Chapter 21 Pelvic Pain
Dysmenorrhea
PRIMARY DYSMENORRHEA
Pathophysiology
Figure 21-1 summarizes the relationships among endometrial cell wall breakdown, prostaglandin synthesis, uterine contractions, ischemia, and pain.
Clinical Features
The clinical features of primary dysmenorrhea are summarized in Box 21-1. Cramping usually begins a few hours before the onset of bleeding and may persist for hours or days. It is localized to the lower abdomen and may radiate to the thighs and lower back. The pain may be associated with altered bowel habits, nausea, fatigue, dizziness, and headache.
Treatment
Box 21-2 lists the treatment options for primary dysmenorrhea. NSAIDs, which act as COX inhibitors, are highly effective in the treatment of primary dysmenorrhea. Typical examples include ibuprofen (400 mg every 6 hours), naproxen sodium (250 mg every 6 hours), and mefenamic acid (500 mg every 8 hours). Decreasing prostaglandin production by enzyme inhibition is the basis of all NSAIDs. Hormonal contraceptives such as oral contraceptive pills (OCs), patches, or transvaginal rings reduce menstrual flow and inhibit ovulation and are also effective therapy for primary dysmenorrhea. Extended cycle use of OCs or the use of long-acting injectable or implantable hormonal contraceptives or progestin-containing intrauterine devices minimizes the number of withdrawal bleeding episodes that users have. Some patients may benefit from using both hormonal contraception and NSAIDs.
SECONDARY DYSMENORRHEA
Clinical Features
The clinical features of some of the underlying causes of secondary dysmenorrhea are summarized in Box 21-3. In general, secondary dysmenorrhea is not limited to the menses and can occur before as well as after the menses. In addition, secondary dysmenorrhea is less related to the first day of flow, develops in older women (in their 30s or 40s), and is usually associated with other symptoms such as dyspareunia, infertility, or abnormal uterine bleeding.
Acute Pelvic Pain
Acute pain is sudden in onset and is usually associated with significant neuroautonomic reflexes such as nausea and vomiting, diaphoresis, and apprehension. It is important for the gynecologist to be aware of both the gynecologic and nongynecologic causes of acute pelvic pain (Box 21-4). Delay of diagnosis and treatment of acute pelvic pain increase the morbidity and even mortality.

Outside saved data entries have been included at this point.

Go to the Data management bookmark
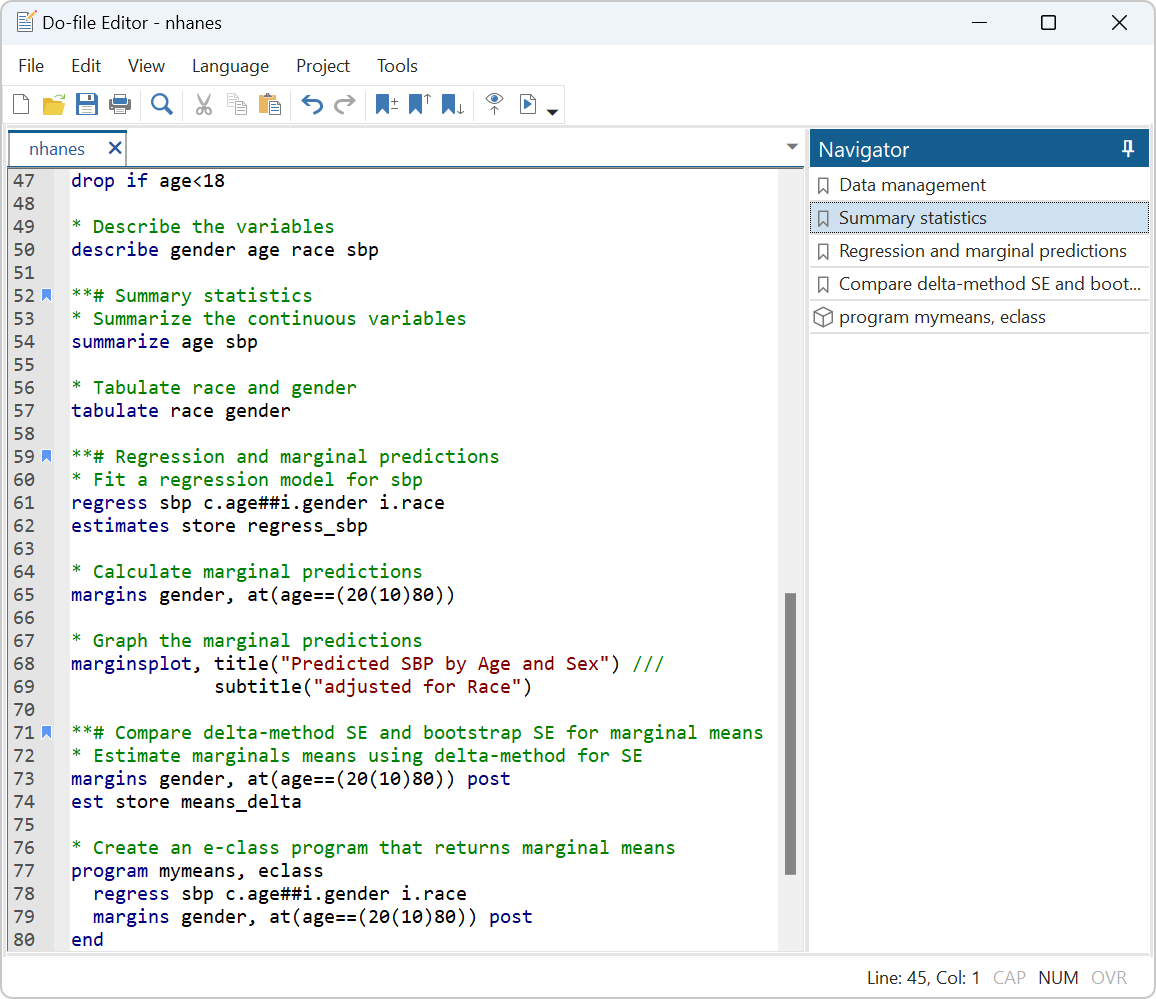The image size is (1156, 999). (913, 185)
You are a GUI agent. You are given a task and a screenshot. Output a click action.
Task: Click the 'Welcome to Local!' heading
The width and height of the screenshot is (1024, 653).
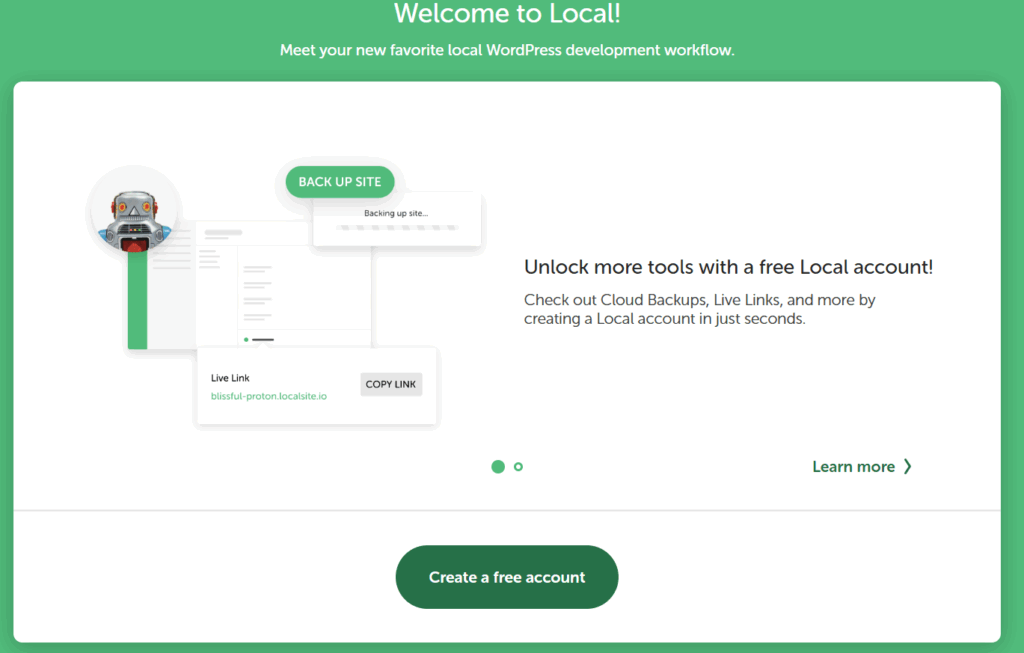pos(507,14)
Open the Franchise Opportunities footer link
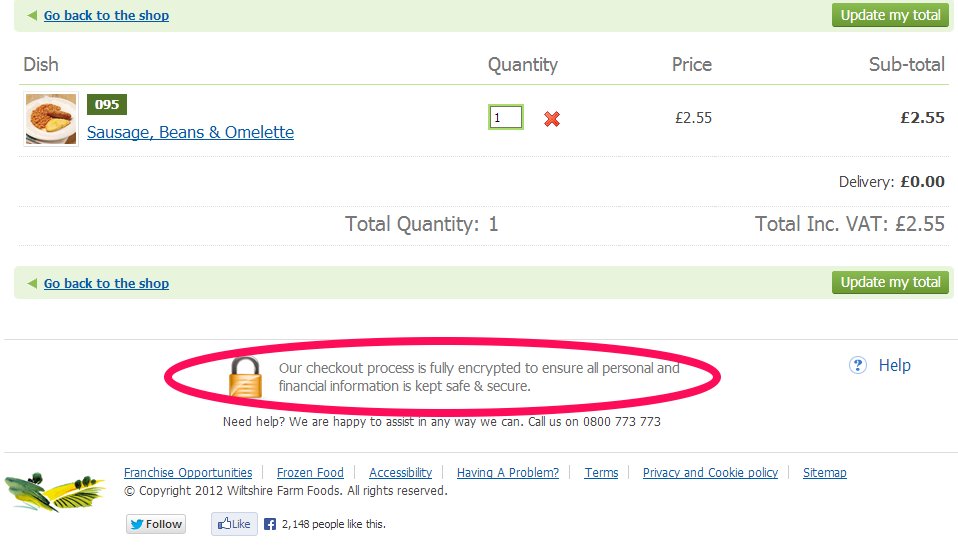Viewport: 958px width, 545px height. [x=188, y=472]
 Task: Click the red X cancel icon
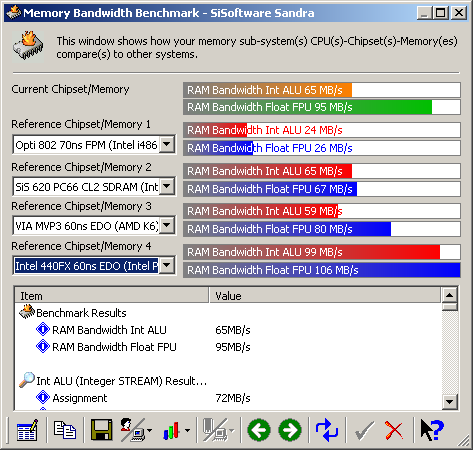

Adnexal accidents, including torsion or rupture of an ovarian (Figure 21-2) or fallopian tube cyst, can cause severe lower abdominal pain. Normal ovaries and fallopian tubes rarely undergo torsion, but cystic or inflammatory enlargement predisposes to these adnexal accidents. The pain of adnexal torsion can be intermittent or constant, is often associated with nausea, and has been described as reverse renal colic because it originates in the pelvis and radiates to the loin. An enlarging pelvic mass is found on examination and ultrasound with decreased or absent blood flow to the adnexa on Doppler ultrasound studies. The need for surgical intervention is common and urgent.

FIGURE 21-2 Torsion of an ovarian cyst.
(From Clement PB, Young RH: Atlas of Gynecologic Surgical Pathology. Philadelphia, WB Saunders, 2000.)

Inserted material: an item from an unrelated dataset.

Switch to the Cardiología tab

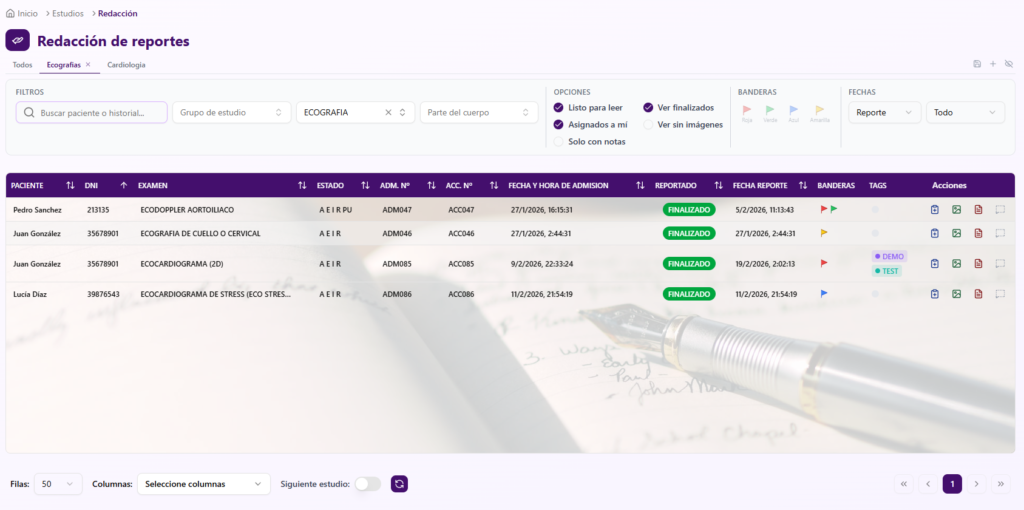pyautogui.click(x=126, y=65)
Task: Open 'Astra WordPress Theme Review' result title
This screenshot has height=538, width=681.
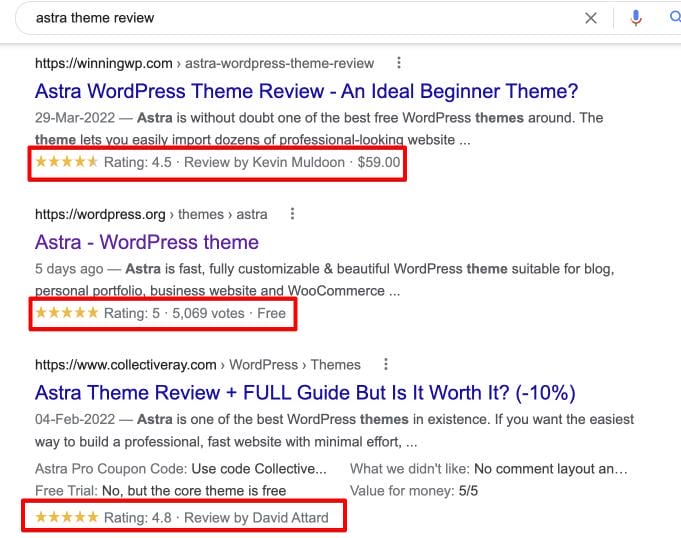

Acute reproductive organ infections such as endometritis or salpingo-oophoritis (commonly referred to as pelvic inflammatory disease [PID]) can present acutely. Rupture of a tubo-ovarian abscess is a surgical emergency that can progress to hypotension and oliguria after initially presenting with diffuse lower abdominal pain. Pelvic infection is covered in greater detail in Chapter 22.
Several complications of early pregnancy, such as ectopic gestation (see Chapter 24) and threatened or incomplete abortion can cause acute pelvic pain and are generally associated with abnormal bleeding. Ectopic tubal pregnancies produce pain as the fallopian tube dilates and ruptures into the abdominal cavity and can be life-threatening when not diagnosed expeditiously.
Nongynecologic causes of acute lower abdominal pain (see Box 21-4) are frequently seen in the differential diagnosis when a woman presents with pelvic pain. Appendicitis is a common gastrointestinal cause of acute lower abdominal pain that eventually localizes to the right lower quadrant of the abdomen (McBurney’s point). The unilateral intensity of the pain usually differentiates it from salpingo-oophoritis. Rupture of an infected appendix into the pelvic cavity can have a significant adverse effect on female fertility. Diverticular abscess is also not uncommon but usually occurs in postmenopausal women.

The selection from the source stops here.